What the task requires:
Reproduce the stretch of the records from the line containing "Given: Open the logger panel icon" through the line containing "At what coordinates", replacing "logger panel" with "debug console" and keeping everything else unchanged. Omit the pictures from your answer.

Dataset content:
------------------------------------------------------------
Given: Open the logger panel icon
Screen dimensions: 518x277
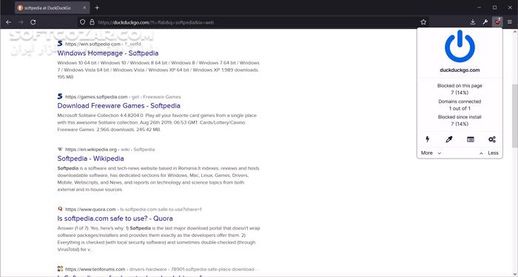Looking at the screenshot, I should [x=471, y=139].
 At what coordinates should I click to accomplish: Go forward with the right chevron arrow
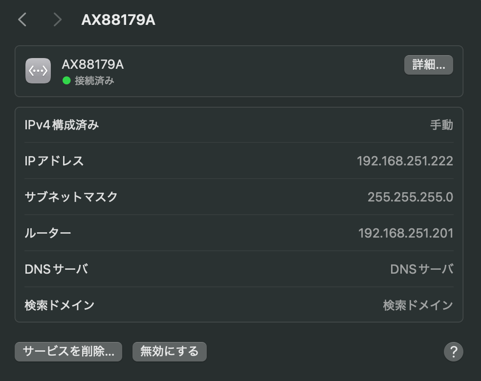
------------------------------------------------------------
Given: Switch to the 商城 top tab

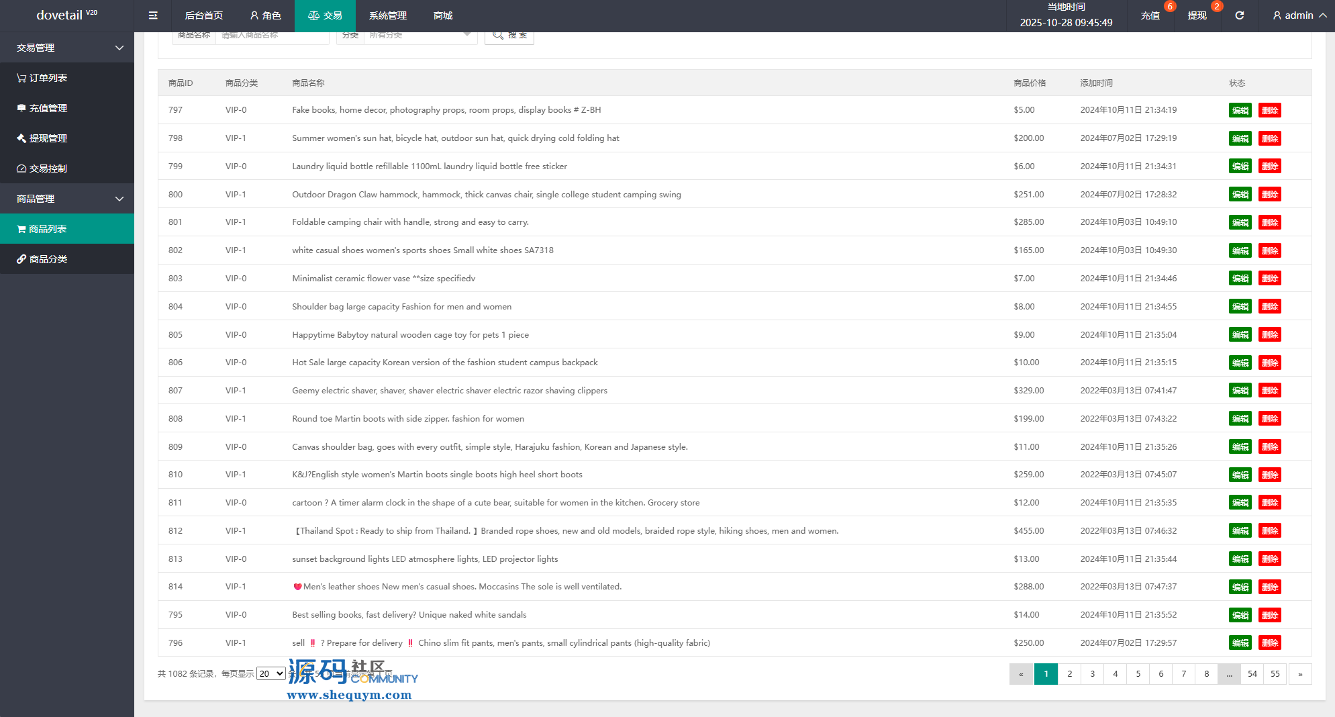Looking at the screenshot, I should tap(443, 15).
------------------------------------------------------------
Answer to this problem:
Given: Open the debug console icon
Screen dimensions: 518x277
Looking at the screenshot, I should [x=471, y=139].
 At what coordinates should I click to accomplish: Go forward with the right chevron arrow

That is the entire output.